SELECTED EXTRACT:
## START

The TS-55 REQ is the reason I am looking at getting into Festools. I would also get a CT Midi vac system to accompany this. The only reason I would go this route vs getting the Makita track saw is to get a good dust extraction setup to use with other tools also (Festool and other brands). So is it worth it for dust extraction alone to invest in "The System"? What tools are worth using dust extraction with (router, miter saw, jig saw)?

My current thoughts are getting these tools in the Festool lineup:

TS 55 track saw
ct midi
router? which one is recommended?
sander (don't use this tool much so not sure if its worth the upgrade)
domino?
any others???

I already have good routers, jig saws, sanders, a biscuit joiner so I am looking at where it is worth upgrading these tools primarily for dust collection. Or can I use the existing tools with the CT Midi?


----------



## tutone (Nov 10, 2014)

*Love Festool*

Love my Festool ac and sanders / grinders for working on log homes. The Festools are easier to work with, save $ on disks, and the vac is the best ever!


----------



## rondon (Feb 10, 2010)

I don't use my router that much, but I do love the 1400. At times the hose will plug but it sure does keep the dust down.

I also have the 55 track saw. Was at one of their training classes the first part of Dec and Brain gave us an example of the dust collection.
He had the 75 saw that was battery operated with its own dust bag attached right to the saw. No vac attached. He cut a strip off an 8 ft length of plywood. When emptied the bad he had a good cup full of saw dust collected. Never would of guessed that it prevented that much dust from flying into the air.

I also have the Kapex hooked up their ct36. You will get a little dust falling straight down, but again you will not have dust flying in the air. Not afraid to set it up in a finished room and use it and not worry about dust everywhere.

## END

EXERCISE OBJECTIVE:
Set down, word for word, the part of the Festool dust-extraction thread between "He had the 75" and "into the air.", inclusive. The records have nothing to do with this.

DATASET:
## START

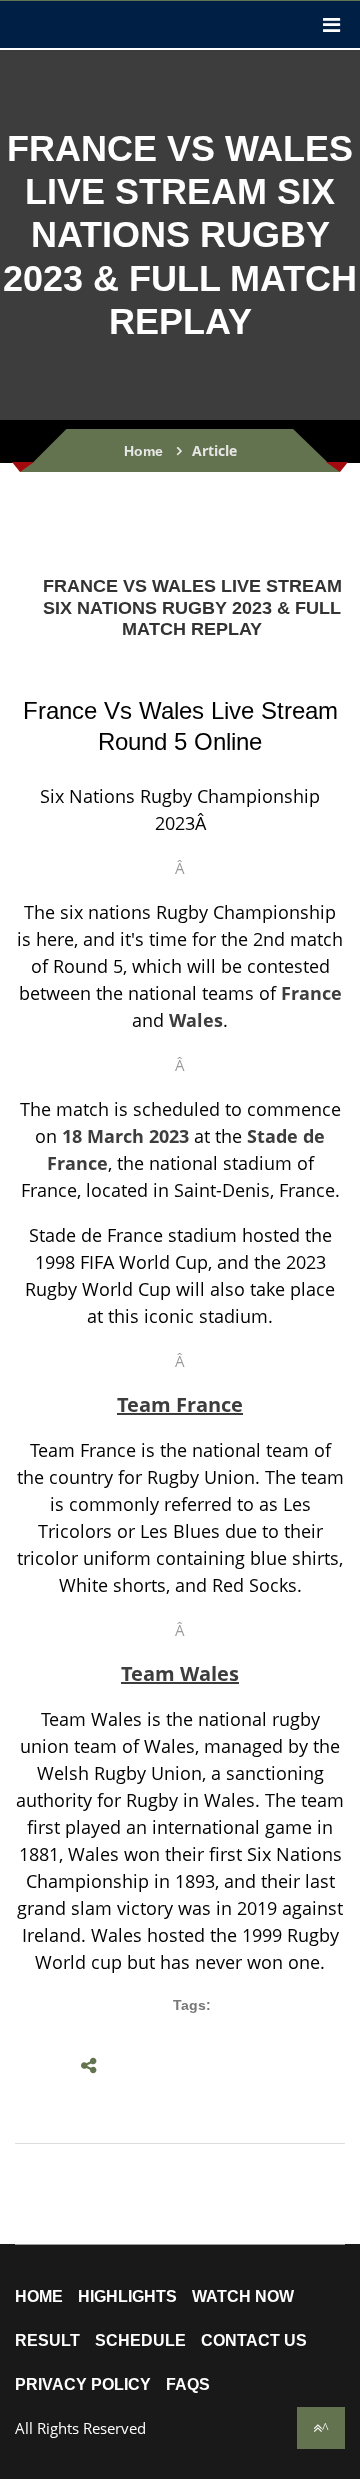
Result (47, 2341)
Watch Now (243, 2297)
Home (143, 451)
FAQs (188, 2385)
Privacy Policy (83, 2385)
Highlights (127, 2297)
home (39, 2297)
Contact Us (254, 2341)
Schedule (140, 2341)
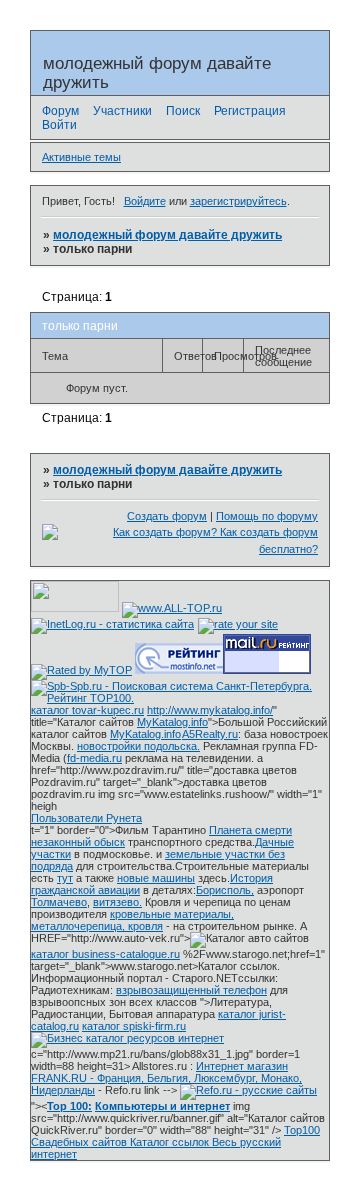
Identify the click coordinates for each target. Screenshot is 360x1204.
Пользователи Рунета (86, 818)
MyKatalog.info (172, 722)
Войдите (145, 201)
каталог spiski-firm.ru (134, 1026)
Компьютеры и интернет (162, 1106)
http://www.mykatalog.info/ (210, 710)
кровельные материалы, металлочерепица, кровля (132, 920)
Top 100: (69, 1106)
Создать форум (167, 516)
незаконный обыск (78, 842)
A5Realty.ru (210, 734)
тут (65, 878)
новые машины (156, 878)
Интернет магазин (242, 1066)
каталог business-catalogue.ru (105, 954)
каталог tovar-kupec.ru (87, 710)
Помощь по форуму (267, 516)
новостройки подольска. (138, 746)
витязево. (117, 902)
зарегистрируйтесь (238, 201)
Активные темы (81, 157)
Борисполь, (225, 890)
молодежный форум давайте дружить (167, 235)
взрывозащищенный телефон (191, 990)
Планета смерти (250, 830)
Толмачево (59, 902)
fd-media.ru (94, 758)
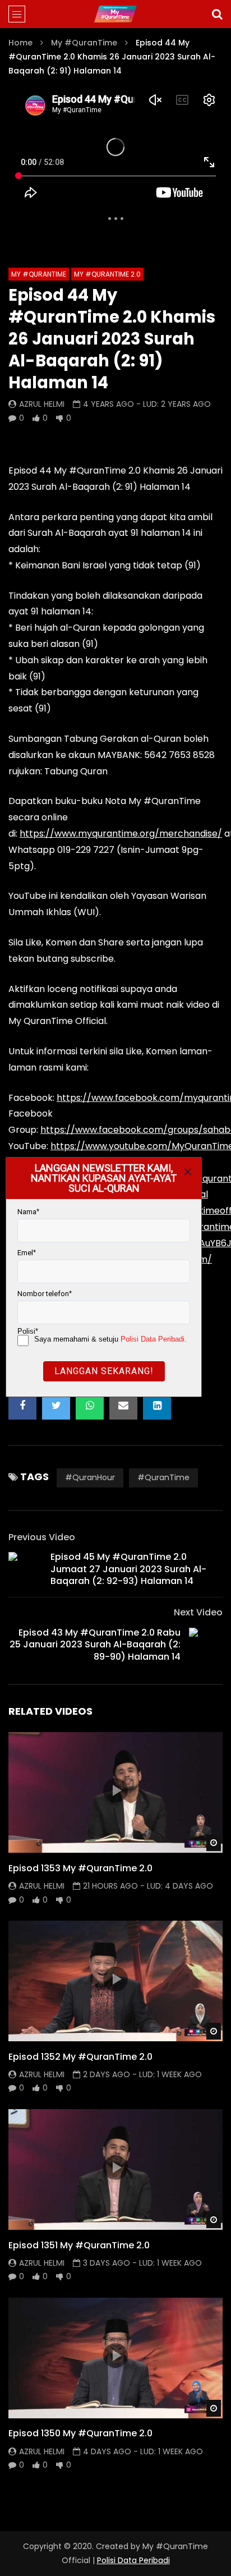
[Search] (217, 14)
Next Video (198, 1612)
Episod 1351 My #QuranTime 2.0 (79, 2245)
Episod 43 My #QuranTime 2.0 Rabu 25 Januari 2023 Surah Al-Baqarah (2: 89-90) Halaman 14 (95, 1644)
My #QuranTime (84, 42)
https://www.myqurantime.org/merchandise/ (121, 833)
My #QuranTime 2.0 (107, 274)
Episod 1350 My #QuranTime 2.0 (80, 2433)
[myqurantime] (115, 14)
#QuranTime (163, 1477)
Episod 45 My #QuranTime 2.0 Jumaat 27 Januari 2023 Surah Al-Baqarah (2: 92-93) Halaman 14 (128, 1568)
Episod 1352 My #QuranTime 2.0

## END

WRITTEN SOLUTION:
He had the 75 saw that was battery operated with its own dust bag attached right to the saw. No vac attached. He cut a strip off an 8 ft length of plywood. When emptied the bad he had a good cup full of saw dust collected. Never would of guessed that it prevented that much dust from flying into the air.